In 2005, the most notable omissions were CACHE/HIDDEN (made in France, with a French cast, with an Austrian director, and pan-European funding) and PRIVATE (the Italian entry, by an Italian director, made with a Palestinian and Israeli cast, in Arabic).

At least those critically hailed films benefitted from their Oscar snubs.

In recent years, nominating committees from various countries have passed over better films to submit middlebrow crap like LES CHORISTES (the Miramax entry from France in 2004) and LIFE IS BEAUTIFUL (the Miramax entry from Italy in 1998). Seriously, were they even the fifth-best movies from their respective countries?

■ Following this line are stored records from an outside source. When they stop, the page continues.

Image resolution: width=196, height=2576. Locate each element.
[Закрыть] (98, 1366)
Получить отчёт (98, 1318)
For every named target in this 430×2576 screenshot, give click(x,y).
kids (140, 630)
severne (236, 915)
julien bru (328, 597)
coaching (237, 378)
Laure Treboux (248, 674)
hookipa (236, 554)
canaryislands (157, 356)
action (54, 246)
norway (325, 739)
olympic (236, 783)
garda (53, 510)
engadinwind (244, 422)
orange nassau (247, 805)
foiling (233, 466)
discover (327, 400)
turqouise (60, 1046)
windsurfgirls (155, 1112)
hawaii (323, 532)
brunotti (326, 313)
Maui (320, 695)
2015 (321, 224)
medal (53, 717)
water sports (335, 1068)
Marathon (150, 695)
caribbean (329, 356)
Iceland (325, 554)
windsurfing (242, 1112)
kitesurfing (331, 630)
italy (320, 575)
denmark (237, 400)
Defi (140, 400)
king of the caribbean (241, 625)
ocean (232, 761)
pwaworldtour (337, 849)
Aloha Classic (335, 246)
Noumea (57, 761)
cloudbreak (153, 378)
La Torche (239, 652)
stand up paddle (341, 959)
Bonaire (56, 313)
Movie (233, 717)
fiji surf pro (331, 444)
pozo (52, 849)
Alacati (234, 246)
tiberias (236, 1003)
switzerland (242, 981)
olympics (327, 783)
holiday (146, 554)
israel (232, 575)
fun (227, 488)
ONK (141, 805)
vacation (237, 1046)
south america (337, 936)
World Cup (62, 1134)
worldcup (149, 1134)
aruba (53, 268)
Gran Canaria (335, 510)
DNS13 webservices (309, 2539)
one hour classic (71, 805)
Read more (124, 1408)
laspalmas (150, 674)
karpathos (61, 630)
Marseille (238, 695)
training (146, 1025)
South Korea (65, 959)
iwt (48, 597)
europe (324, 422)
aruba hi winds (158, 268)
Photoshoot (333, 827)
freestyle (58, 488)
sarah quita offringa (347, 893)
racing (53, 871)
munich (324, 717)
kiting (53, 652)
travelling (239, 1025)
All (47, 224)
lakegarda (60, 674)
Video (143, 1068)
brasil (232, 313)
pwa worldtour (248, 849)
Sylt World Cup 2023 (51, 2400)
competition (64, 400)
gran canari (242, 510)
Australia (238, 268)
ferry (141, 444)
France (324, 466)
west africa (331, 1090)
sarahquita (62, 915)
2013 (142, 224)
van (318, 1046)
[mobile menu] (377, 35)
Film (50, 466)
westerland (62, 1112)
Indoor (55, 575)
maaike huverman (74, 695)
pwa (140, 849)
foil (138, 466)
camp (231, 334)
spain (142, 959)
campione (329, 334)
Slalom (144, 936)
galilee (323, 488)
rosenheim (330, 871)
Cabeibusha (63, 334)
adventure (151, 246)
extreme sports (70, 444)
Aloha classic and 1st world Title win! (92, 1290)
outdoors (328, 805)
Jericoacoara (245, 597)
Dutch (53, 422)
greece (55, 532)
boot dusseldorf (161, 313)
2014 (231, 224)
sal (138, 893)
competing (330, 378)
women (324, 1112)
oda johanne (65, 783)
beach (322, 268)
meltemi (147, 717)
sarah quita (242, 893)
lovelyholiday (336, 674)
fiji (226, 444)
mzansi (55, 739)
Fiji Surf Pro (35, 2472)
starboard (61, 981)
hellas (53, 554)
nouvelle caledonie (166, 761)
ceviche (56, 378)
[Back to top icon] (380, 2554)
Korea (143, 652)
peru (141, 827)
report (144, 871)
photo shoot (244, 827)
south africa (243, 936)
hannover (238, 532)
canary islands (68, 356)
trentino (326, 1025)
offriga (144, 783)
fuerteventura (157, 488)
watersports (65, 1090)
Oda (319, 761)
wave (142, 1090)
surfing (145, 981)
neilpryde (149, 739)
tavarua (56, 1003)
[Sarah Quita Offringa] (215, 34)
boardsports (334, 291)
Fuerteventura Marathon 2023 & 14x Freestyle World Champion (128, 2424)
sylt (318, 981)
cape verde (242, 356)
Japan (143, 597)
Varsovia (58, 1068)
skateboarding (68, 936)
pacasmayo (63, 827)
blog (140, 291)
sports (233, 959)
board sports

Though it's cool to see films from Ivory Coast, Palestine and Nepal up against perennial winners like Italy and Spain, this isn't the Miss World contest - one flagbearer per country. If France makes three great films in one year, let them all have a chance.

But please: no more tearjerkers with adorable children, clowns and confetti on the poster. Academy voters, ever since the LIFE IS BEAUTIFUL fiasco, have been seeing right through that crap.

Read Anthony Kaufman's take on the rules change here, and some coverage of the 2005 Academy Award category. Remember who won? TSOTSI, from South Africa. The one with the adorable baby in the backseat of a carjacked car. Babies! The secret to Oscar success.

Indiewire's got more on the Foreign Film category rules.

Comments

If a baby is the key to winning the foreign flick prize, than The Child by the Dardenne brothers is a shoe in for 2006.